Mentira!
—No tengo por qué mentir.
El acento con que la mujer pronunció estas palabras le hizo comprender a Serechka que, verdaderamente, no tenía por qué mentir.
—Si no le quieres, ¿cómo puedes permitir que te pegue? preguntó Serechka con voz grave.
— Yo qué sé? ¡Déjame en paz!
—Tiene gracia—comentó Serechka, sacudiendo la cabeza.
Ambos permanecieron largo rato en silencio.
Las tinieblas se adensaban. Las nubes viajeras y lentas proyectaban sus sombras sobre el mar. Las olas cantaban.

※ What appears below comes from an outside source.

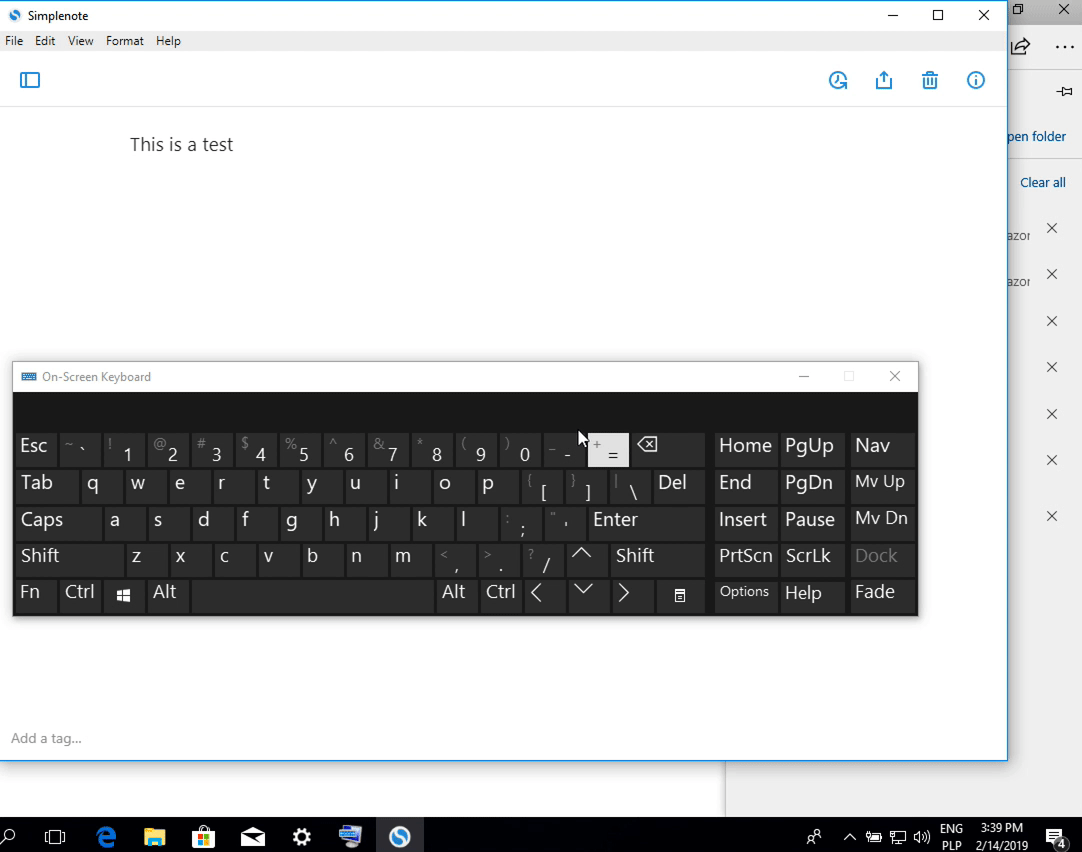
Task: Share this note
Action: (884, 80)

En la lengua de tierra se había apagado la hoguera de Vasily; pero Malva seguía mirando en aquella dirección; Serechka la miraba a ella obstínadamente.
—Oye—dijo—, ¿tú sabes lo que quieres?
Si lo supiera! —contestó Malva con voz queda y lanzando un suspiro.

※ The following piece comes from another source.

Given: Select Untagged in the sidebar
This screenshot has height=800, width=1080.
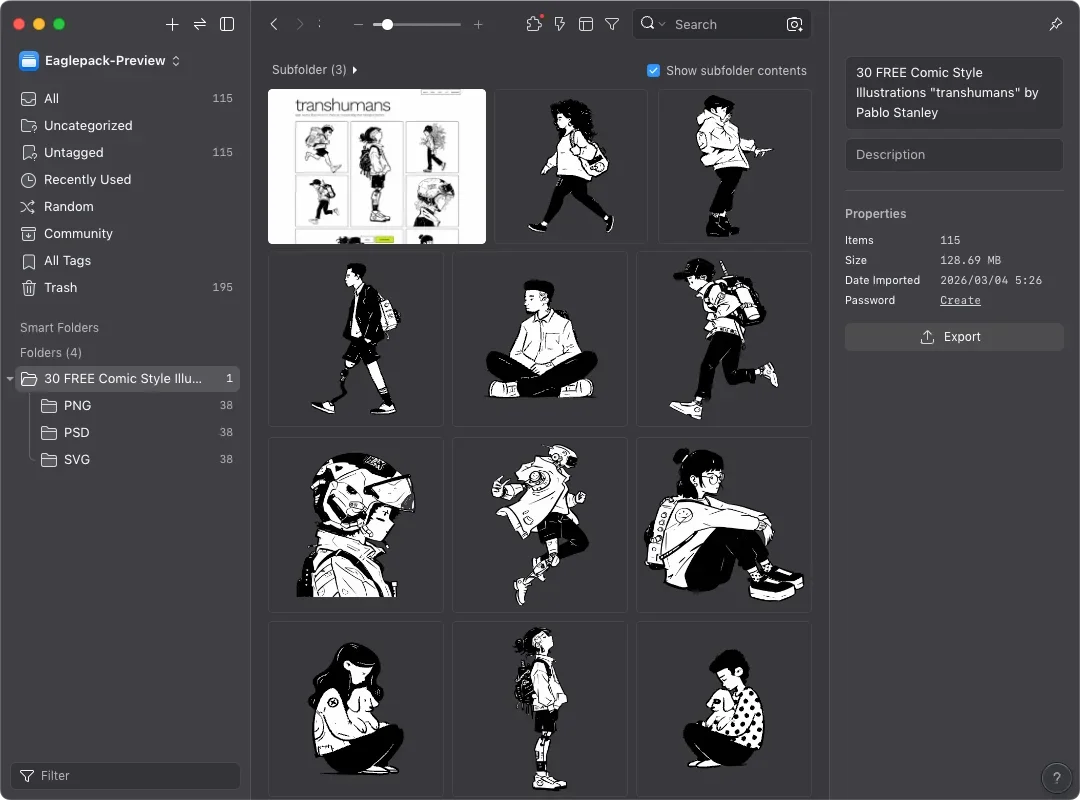Looking at the screenshot, I should tap(74, 152).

—No lo sabes, pues? ¡No lo comprendo!declaró él con convicción—. Yo sé siempre lo que quiero.
Y añadió con una ligera tristeza:
—Lo que me pasa es que casi nunca quiero nada.
—Yo, en cambio, siempre quiero algo—dijo Malva meditabunda—; pero no sé qué. A veces quisiera irme en un bote, mar adentro, muy lejos, muy lejos, y no volver nunca a ver hombres.